Using examples from English common law, Coase methodically demonstrates that regulatory interventions can, under certain conditions, lead to less economically efficient outcomes than markets alone would create. This contrasts with the contention A. C. Pigou first put forth in The Economics of Welfare (1920)—that government regulation enhances efficiency by correcting for claimed imperfections, which Pigou called market failures.

Coase gets his results with an assumption of zero transaction costs, but his analysis rests also on a particular view of torts quite different from Pigou’s. In the Pigouvian case, party A harms party B by engaging in trades with party C (and/or D ...n). It is a clear case of black and white hats, for party B is seen as an innocent bystander who is suffering a negative externality (cost) from party A’s action(s). For Coase, a tort occurs only because there are conflicts over resource use and all parties can harm each other. Thus, to stop party A from harming party B is akin to harming party A. In this Coasian world, the assignment of property rights does not matter in terms of the efficient economic outcome because the parties will bargain their way to the same outcome regardless of how property rights are assigned, that is, regardless of who gets to sue whom. (See the box titled “A New Approach to Understanding Social Cost.”)
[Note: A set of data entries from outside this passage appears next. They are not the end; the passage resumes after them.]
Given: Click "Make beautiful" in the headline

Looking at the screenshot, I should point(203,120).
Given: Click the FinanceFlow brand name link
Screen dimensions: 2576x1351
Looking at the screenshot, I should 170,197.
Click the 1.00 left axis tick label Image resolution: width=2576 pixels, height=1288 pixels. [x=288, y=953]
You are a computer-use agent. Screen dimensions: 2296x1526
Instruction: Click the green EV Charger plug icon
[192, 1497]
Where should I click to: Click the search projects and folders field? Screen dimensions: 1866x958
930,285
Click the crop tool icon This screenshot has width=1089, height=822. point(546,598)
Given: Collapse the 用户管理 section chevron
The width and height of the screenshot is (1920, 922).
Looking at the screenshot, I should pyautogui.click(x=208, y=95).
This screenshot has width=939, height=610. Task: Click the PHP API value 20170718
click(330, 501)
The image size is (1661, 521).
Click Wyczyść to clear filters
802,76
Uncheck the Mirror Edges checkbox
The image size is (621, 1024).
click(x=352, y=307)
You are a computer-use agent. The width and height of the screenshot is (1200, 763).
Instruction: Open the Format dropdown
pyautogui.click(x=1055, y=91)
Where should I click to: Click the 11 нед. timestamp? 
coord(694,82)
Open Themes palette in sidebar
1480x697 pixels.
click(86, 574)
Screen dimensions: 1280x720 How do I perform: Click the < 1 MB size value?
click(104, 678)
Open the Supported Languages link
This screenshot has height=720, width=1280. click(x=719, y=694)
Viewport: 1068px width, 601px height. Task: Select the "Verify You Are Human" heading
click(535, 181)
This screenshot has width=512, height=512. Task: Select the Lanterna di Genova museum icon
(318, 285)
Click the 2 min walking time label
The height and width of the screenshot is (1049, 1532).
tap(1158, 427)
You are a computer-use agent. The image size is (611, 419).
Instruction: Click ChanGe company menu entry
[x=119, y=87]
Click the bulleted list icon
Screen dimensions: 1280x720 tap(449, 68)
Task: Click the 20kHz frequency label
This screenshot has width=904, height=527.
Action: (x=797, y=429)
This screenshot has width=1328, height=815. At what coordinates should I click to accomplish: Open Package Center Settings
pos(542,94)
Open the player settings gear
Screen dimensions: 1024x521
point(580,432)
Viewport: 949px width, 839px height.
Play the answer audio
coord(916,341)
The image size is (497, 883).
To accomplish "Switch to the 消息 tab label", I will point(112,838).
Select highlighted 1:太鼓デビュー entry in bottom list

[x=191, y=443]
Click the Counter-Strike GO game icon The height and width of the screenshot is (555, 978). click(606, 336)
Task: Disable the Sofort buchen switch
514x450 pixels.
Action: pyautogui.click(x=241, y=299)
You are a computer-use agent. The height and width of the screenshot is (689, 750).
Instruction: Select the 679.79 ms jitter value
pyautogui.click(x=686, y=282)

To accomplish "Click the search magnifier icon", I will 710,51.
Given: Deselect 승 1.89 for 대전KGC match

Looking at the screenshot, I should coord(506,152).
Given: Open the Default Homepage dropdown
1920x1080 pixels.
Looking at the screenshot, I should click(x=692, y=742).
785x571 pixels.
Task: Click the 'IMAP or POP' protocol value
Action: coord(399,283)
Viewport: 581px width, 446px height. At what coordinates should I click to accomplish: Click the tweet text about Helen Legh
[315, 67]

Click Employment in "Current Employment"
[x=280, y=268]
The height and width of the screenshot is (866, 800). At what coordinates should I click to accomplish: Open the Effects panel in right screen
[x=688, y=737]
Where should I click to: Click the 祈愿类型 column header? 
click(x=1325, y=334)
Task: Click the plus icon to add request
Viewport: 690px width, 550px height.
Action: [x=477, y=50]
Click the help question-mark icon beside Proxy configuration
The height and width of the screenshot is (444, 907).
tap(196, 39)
Coase’s analysis of the theory and history of torts, combined with his assumptions about what the legal system ought to do in cases of conflict over resource use—maximize economic efficiency and thus societal wealth rather than punish specific conduct—created a huge boost for the then-young field we now call law and economics. It also created a strong pro-market bias in cases where prior theorists—most notably Pigou—had crafted regulatory responses to perceived examples of market failure.

After his successful presentation to Chicago’s top social theorists, Coase was offered a position at the University of Chicago, where he edited the Journal of Law and Economics from 1964 to 1982. Under his editorship, the journal became one of the economics profession’s most influential forums. He was the first president of the International Society for New Institutional Economics, which was founded in 1996, and he remains Clifton R. Musser Professor Emeritus at Chicago’s law school.

Coase’s study of positive transaction costs in economic exchange led him, and by extension the entire economics field, to a remarkable conclusion:

I explained in “The Problem of Social Cost” that what are traded on the market are not, as is often supposed by economists, physical entities but the rights to perform certain actions, and the rights which individuals possess are established by the legal system.[2]

For our understanding of why firms exist, why institutions have evolved as they have and how this shapes public policy, we owe a large debt to Ronald Coase.



[1]Cheung, Steven N. S. (1987), “Ronald Harry Coase,” in The New Palgrave: A Dictionary of Economics, vol. 1, ed. John Eatwell, Murray Milgate and Peter Newman (New York: Stockton Press), 455–57.

[2]Coase, Ronald H. (1937), “The Nature of the Firm,” Economica 4 (November): 386–405.